Document section =>
The felsic group from Site 1139 (Units 1-5, 18, and 19) not only shows major element abundances offset from the Kerguelen Archipelago values, but also shows markedly different trends in TiO₂, Al₂O₃/TiO₂, and P₂O₅ vs. SiO₂ caused by the strong silica enrichment (Fig F66). The felsic rocks are strongly enriched in Nb, Zr, and Y, but show pronounced relative depletion of Ba, Sr, Ti, and P (Figs. F65, F66B, F67), which is the signature of felsic magmas that have evolved through the fractionation of feldspar, Fe oxides, and apatite (Weis et al., 1993). Because fractionation of these phases has also been invoked for the Kerguelen Archipelago series, the major element trends suggest that this fractionation continued to increase silica in the Site 1139 felsic magmas, whereas other elements had already been depleted by the removal of the fractionating phases (~0 wt% MgO, CaO, and P₂O₅) (Fig. F65; Table T11).

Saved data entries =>
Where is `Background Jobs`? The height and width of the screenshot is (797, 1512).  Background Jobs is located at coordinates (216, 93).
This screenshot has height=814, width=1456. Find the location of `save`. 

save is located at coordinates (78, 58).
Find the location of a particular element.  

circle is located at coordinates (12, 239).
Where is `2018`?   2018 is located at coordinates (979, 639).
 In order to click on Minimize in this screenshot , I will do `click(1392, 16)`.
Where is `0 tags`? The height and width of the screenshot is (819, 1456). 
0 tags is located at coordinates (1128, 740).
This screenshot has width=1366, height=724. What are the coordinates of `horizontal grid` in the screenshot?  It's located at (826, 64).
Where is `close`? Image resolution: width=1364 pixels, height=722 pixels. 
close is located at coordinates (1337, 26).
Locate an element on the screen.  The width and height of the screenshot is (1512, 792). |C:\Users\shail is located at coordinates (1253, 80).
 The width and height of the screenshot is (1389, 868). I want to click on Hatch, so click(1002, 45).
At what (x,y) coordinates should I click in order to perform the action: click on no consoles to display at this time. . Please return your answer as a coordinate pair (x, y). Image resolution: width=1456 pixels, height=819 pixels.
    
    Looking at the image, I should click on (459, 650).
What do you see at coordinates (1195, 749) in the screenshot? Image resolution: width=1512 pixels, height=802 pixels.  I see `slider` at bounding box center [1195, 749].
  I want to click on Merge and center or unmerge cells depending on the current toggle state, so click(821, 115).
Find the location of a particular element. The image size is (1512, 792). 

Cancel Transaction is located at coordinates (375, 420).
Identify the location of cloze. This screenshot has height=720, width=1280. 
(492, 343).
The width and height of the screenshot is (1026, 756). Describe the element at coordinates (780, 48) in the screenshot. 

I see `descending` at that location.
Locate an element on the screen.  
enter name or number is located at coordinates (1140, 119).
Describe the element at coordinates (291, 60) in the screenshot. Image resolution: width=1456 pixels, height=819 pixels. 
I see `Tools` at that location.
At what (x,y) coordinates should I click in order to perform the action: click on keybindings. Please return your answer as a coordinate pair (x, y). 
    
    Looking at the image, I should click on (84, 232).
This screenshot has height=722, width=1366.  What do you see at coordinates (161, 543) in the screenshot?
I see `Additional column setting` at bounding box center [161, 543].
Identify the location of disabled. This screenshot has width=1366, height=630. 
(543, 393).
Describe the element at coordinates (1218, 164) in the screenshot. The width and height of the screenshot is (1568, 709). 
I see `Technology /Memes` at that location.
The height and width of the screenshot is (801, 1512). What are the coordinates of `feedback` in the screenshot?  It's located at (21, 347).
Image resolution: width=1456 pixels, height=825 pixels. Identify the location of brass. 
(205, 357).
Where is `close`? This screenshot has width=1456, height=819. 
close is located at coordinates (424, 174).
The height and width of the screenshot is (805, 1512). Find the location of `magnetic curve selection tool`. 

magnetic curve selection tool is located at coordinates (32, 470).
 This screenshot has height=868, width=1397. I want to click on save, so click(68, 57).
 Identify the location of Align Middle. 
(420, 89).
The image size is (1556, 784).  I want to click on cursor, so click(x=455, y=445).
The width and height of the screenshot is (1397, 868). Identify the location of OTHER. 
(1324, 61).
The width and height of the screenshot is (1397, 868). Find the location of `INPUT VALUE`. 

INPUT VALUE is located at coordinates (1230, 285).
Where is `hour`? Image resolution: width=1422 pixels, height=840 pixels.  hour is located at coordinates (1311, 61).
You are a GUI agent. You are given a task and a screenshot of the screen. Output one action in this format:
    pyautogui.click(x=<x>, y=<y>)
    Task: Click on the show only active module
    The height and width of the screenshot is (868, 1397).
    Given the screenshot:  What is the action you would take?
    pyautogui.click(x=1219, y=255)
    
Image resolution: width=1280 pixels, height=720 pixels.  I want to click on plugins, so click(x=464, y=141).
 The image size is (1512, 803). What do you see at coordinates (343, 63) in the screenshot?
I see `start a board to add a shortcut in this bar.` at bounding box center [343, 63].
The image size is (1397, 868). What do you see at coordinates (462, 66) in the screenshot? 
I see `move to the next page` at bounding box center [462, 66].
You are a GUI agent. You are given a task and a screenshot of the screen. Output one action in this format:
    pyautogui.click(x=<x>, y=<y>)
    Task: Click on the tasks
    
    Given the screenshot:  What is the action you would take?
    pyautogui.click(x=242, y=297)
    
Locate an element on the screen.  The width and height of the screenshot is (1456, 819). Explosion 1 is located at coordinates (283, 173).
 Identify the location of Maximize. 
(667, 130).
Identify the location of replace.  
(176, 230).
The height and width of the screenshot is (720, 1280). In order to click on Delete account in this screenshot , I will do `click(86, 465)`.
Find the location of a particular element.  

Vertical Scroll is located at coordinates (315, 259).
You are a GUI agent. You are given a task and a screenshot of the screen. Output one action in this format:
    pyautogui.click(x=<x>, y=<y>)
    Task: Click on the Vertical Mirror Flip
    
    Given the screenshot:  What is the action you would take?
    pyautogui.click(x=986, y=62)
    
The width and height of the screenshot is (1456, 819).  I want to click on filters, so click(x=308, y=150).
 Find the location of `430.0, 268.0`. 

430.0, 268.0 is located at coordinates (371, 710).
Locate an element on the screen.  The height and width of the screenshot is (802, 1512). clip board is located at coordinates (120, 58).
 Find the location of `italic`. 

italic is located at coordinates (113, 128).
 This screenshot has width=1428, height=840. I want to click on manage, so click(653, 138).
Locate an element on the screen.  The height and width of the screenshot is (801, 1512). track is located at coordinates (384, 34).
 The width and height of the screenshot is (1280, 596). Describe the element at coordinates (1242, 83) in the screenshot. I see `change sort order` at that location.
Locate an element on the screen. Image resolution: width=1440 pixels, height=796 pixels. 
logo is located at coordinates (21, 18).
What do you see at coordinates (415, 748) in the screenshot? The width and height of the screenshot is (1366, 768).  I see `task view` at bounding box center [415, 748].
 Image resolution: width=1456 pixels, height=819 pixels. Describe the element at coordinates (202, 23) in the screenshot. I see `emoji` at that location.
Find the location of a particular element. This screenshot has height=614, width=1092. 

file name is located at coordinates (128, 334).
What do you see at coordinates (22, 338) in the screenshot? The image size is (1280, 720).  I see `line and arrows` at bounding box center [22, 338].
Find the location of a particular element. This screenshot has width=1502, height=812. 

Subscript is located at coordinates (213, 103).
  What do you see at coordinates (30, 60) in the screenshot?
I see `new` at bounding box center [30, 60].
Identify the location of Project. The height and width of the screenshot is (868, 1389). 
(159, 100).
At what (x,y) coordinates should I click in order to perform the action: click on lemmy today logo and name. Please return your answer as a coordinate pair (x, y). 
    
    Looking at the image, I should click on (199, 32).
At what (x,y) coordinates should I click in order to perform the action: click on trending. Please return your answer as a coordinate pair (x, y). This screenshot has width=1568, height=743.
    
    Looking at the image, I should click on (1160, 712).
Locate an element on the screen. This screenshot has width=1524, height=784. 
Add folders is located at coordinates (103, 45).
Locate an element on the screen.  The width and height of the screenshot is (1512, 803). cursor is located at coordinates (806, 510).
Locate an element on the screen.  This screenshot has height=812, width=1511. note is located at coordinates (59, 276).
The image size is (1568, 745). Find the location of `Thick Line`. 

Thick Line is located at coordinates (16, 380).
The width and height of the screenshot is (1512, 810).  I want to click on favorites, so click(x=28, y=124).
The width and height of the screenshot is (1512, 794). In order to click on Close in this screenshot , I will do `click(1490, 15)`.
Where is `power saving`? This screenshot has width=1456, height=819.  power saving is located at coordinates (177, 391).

What to produce => Copy out the full passage on the Site 1139 felsic rocks, word for word.

Solution to this problem =>
The felsic group from Site 1139 (Units 1-5, 18, and 19) not only shows major element abundances offset from the Kerguelen Archipelago values, but also shows markedly different trends in TiO₂, Al₂O₃/TiO₂, and P₂O₅ vs. SiO₂ caused by the strong silica enrichment (Fig F66). The felsic rocks are strongly enriched in Nb, Zr, and Y, but show pronounced relative depletion of Ba, Sr, Ti, and P (Figs. F65, F66B, F67), which is the signature of felsic magmas that have evolved through the fractionation of feldspar, Fe oxides, and apatite (Weis et al., 1993). Because fractionation of these phases has also been invoked for the Kerguelen Archipelago series, the major element trends suggest that this fractionation continued to increase silica in the Site 1139 felsic magmas, whereas other elements had already been depleted by the removal of the fractionating phases (~0 wt% MgO, CaO, and P₂O₅) (Fig. F65; Table T11).